Identify every line in the entries below that contains the string "location", and copy each such line. Case counts.

## [Source data]
==============================

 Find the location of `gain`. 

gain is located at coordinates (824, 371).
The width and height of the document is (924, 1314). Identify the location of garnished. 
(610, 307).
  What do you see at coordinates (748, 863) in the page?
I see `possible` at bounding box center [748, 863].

==============================

## [Response for this exercise]
 Find the location of `gain`. 
The width and height of the document is (924, 1314). Identify the location of garnished. 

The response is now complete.